Of these 43 participants, 34 (79%) had their tumors shrink (a partial response) and 3 (7%) experienced a complete response to treatment, meaning the tumors disappeared entirely, according to data presented at the 2019 annual meeting of the Connective Tissue Oncology Society. Another 5 (12%) had their tumors stop growing (stable disease). Only one trial participant had no response to treatment.

Most of the participants had previously received imatinib or another tyrosine kinase inhibitor. Two of the five participants who had been treated with avapritinib alone had a complete response.

The FDA approval includes the use of avapritinib as an initial, or first-line therapy. “I think the anticipation is that we wouldn’t try other things that have no chance of working, instead we would just try this,” said Heinrich.

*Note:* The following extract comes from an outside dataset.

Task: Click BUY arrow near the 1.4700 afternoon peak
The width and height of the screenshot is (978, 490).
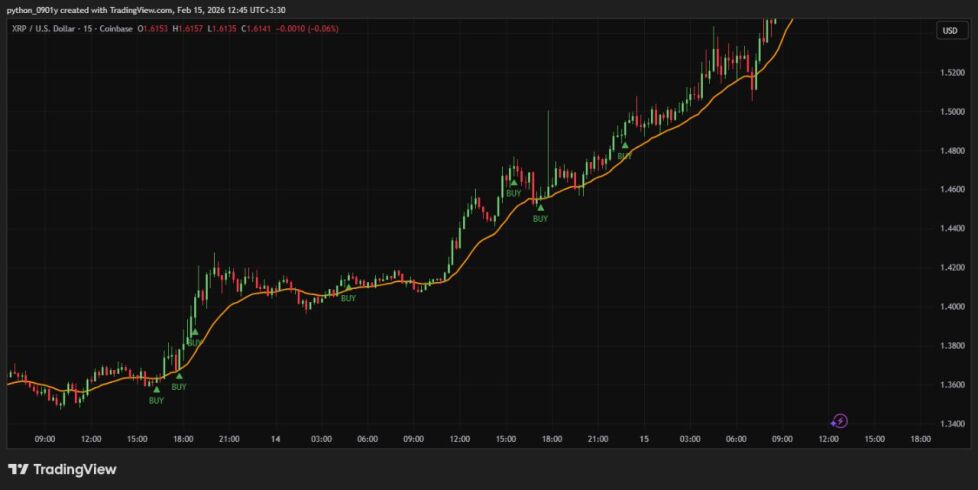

Side effects seen during the trial included nausea, fatigue, and anemia (below-normal level of red blood cells).

More serious but less common side effects included bleeding from blood vessels in the brain, and cognitive impairment, such as memory problems and confusion. Cognitive effects “are an unusual side effect for a kinase inhibitor,” said Heinrich, “so it’s important for oncologists to be aware of it and monitor patients closely. In most patients, these symptoms can be managed with changes in dose or brief drug-free intervals.”


Next Steps

A larger, randomized clinical trial, called VOYAGER, is comparing avapritinib with regorafenib (Stivarga) in people whose GIST tumors have any KIT or PDGFRA mutation, and have progressed after treatment with at least two other tyrosine kinase inhibitors.

“KIT-mutant GIST makes up about 70% [of cases], but KIT and PDGFRA are closely related, so most drugs that hit one mutation will hit the other,” explained Heinrich. “And some of the mutations that drive resistance in KIT-mutant GIST ... are closely related to the PDGFRA mutations.”

“This [drug] could make a big impact in adult GIST,” said Glod. Unfortunately, he added, it’s not likely to be tested in pediatric GIST, as those tumors are usually driven by mutations in another family of genes called SDH.

For adults with GIST, this approval will likely increase the number of patients who undergo molecular testing of their tumors, explained Heinrich. “There are other reasons we should be doing that, but … we don’t want to miss the patients with exon 18 mutations for sure now,” he said.